All the aforementioned factors together determine solubility. The conditions of the solution include pH, co-solvents, additives, ionic strength, and temperature. The poor solubility of a compound can lead to reduced productivity in terms of drug discovery and development.
While the oral route of delivering a drug remains the most convenient and common mode, one of the challenges of this method is the poor bioavailability of oral dosage. This is often due to poor solubility and low level of permeability, as the drug that needs to be absorbed should be in aqueous solution form at the site of absorption. As more than 40% of drugs are currently insoluble in water, this is one of the challenging areas for chemists.
Methods to enhance solubility
One method to increase solubility is to reduce the size of the particle. Increasing the surface area can allow increased interaction with the solvent, and subsequently, augment the degree of solubility.
Nanosuspension represents a method that is applied to drugs that are poorly soluble in water and oil. It consists of a biphasic system where the nano-sized drug particles are stabilized using surfactant for oral or topical use.
Creating amorphous drug nanostructures that have a high level of porosity at low temperatures is another method to increase the dissolution rate. After processing at low temperatures, dry powder of the drug is obtained using one of the several drying methods - including spray and vacuum freeze-drying.
Various chemical methods (such as changing the pH, using buffers, derivatization, etc.) can be used to increase the solubility of the drug. Some of the other methods include using supercritical fluids that have a greater temperature and pressure compared to their critical temperature and critical pressure. This allows scientists to combine the properties of both liquids and gases. Using surfactants to increase the solubility of poorly soluble drugs is another viable strategy.
Lipophilicity and drug discovery
Lipophilicity is an important physicochemical parameter that contributes to absorption, distribution, metabolism, excretion, and toxicity of a drug. This, in turn, affects the solubility and permeability of a drug and contributes to its potency and selectivity.
It is often observed that drugs that are in the early stages of development have high lipophilicity. This often leads to compounds that have a high rate of metabolism, leading to poor solubility, high turn-over, and low absorption. Very high levels of lipophilicity can also lead to toxicity and metabolic clearance. Hence, there is a need to monitor and manage the lipophilic properties of drugs.
Lipophilicity is measured as the partition coefficient or distribution coefficient. The distribution coefficient is the ratio of the sum of the concentrations of all the compounds in the two phases. Thus, lipophilicity is the result of all the intermolecular forces present in a solute and the two phases that it partitions.
One of the methods to measure lipophilicity involves dissolving the sample in a mixture of water and octanol, and agitating it until the equilibrium point is reached (so-called shake-flask method); then the two phases of octanol and water can be separated.

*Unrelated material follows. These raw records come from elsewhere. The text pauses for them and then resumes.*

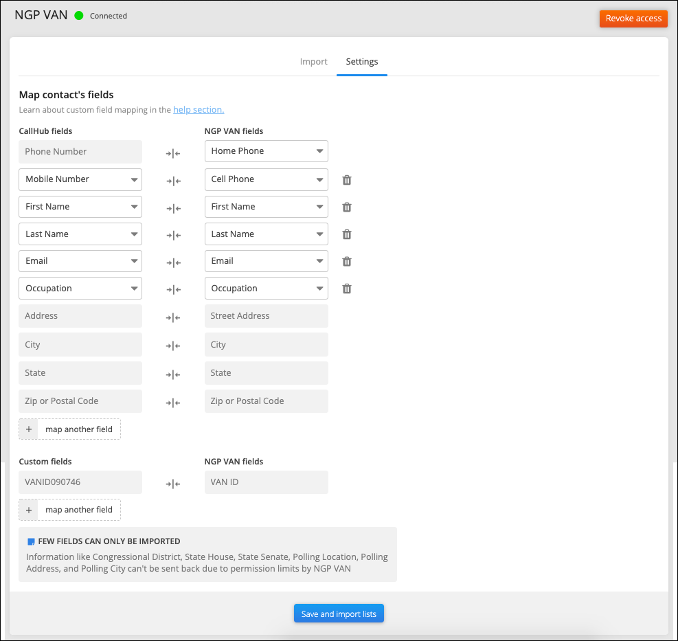Screen dimensions: 678x641
Task: Click the plus icon under VANID090746 field
Action: pyautogui.click(x=29, y=510)
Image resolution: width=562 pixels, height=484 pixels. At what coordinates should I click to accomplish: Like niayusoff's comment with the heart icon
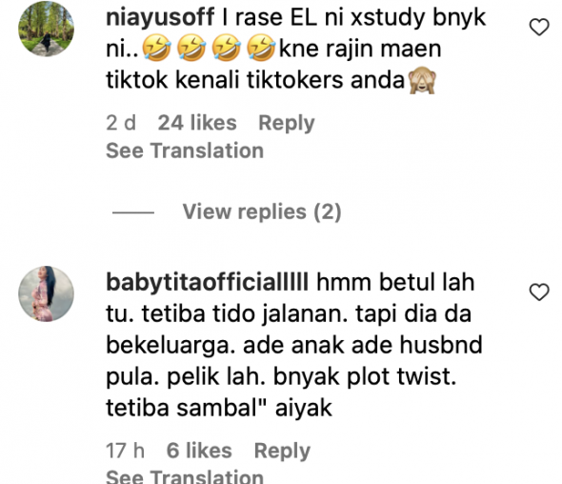point(539,28)
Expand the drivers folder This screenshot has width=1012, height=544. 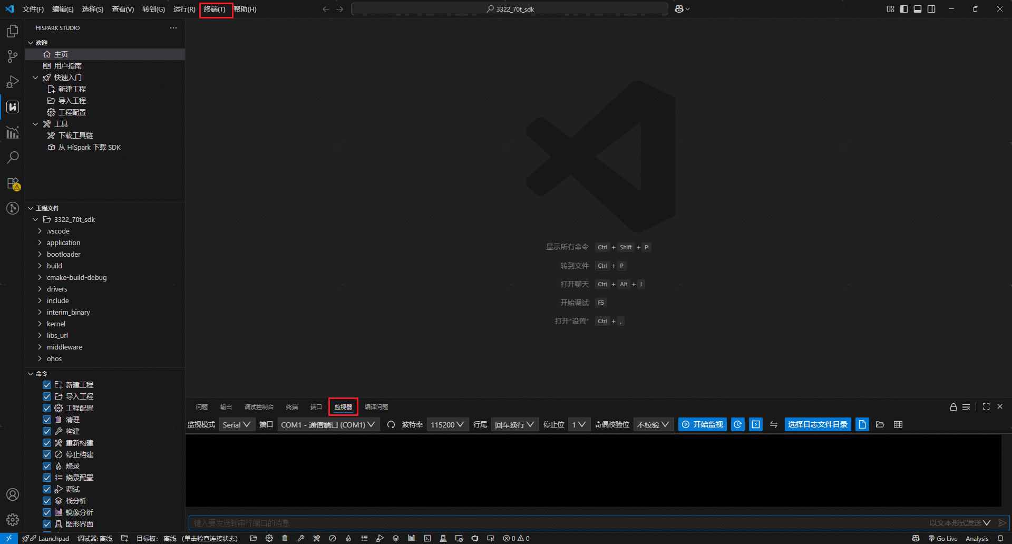(57, 289)
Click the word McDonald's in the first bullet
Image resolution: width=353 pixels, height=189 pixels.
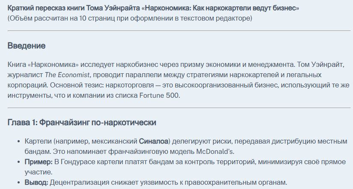click(215, 152)
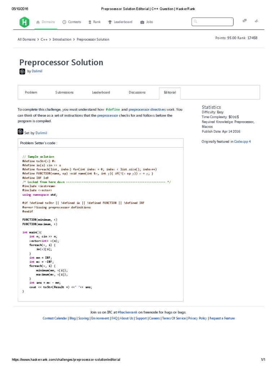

Another method is potentiometric titration. Both these methods provide a measure of the lipophilicity, but the shake-flask method is not suitable for degradable compounds, and the titration method is labor-intensive and requires ionization centers.

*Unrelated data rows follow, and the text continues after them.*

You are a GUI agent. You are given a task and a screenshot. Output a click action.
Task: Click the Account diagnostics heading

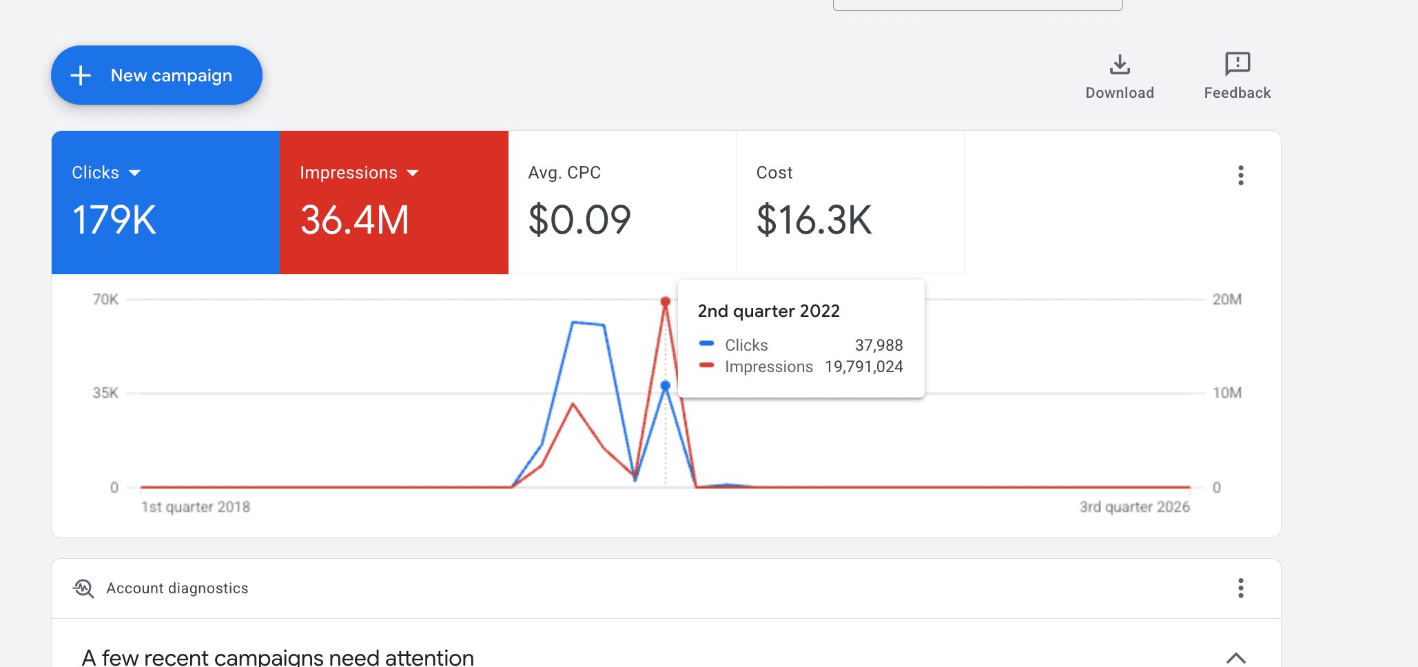(x=177, y=588)
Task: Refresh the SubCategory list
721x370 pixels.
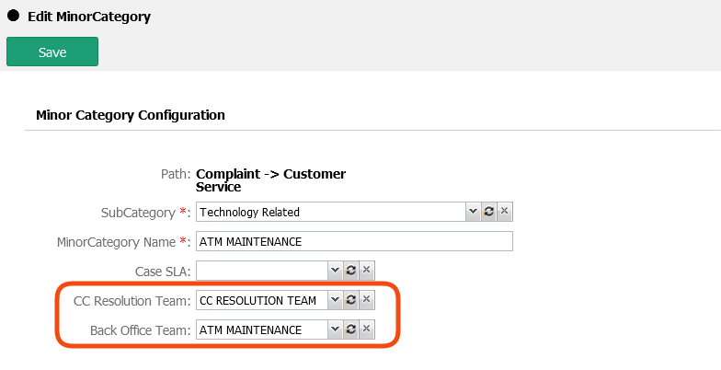Action: point(488,212)
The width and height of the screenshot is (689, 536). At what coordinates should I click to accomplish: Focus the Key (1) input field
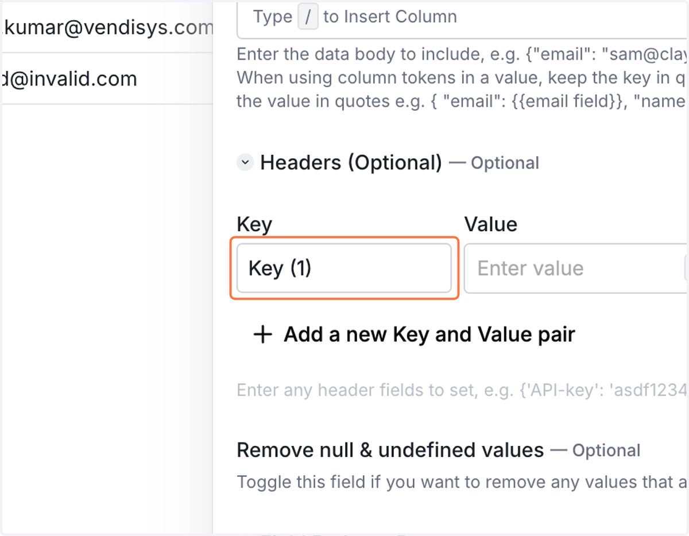pos(344,268)
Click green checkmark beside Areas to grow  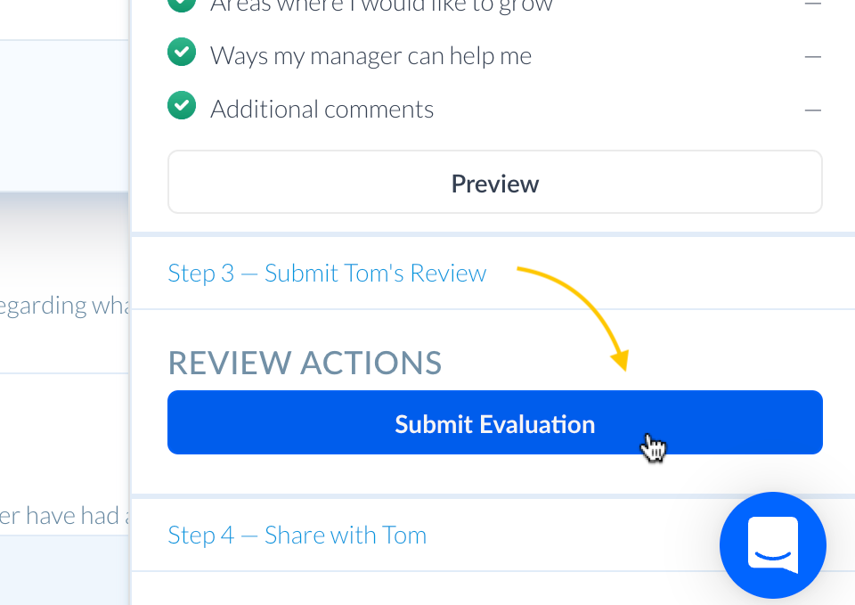click(182, 4)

Bioavailability and lipophilicity
Bioavailability is a parameter that is highly dependent on solubility, permeability, and clearance; moreover, all three parameters, in turn, depend on lipophilicity. Thus, there is a defined role of lipophilicity on bioavailability. Studies report that the optimum range of lipophilicity to achieve good availability is log P (logarithm of the partition coefficient) between zero and three.
Also, parameters, such as rotatable bonds and ionization state are also good predictors of bioavailability as these also have an effect on parameters, including hydrogen bonding, lipophilicity, molecular volume, ionizability. Thus, there has been an increase in the drive to control properties, such as solubility and lipophilicity, in order to improve the quality and likelihood of therapeutic success of drug compounds.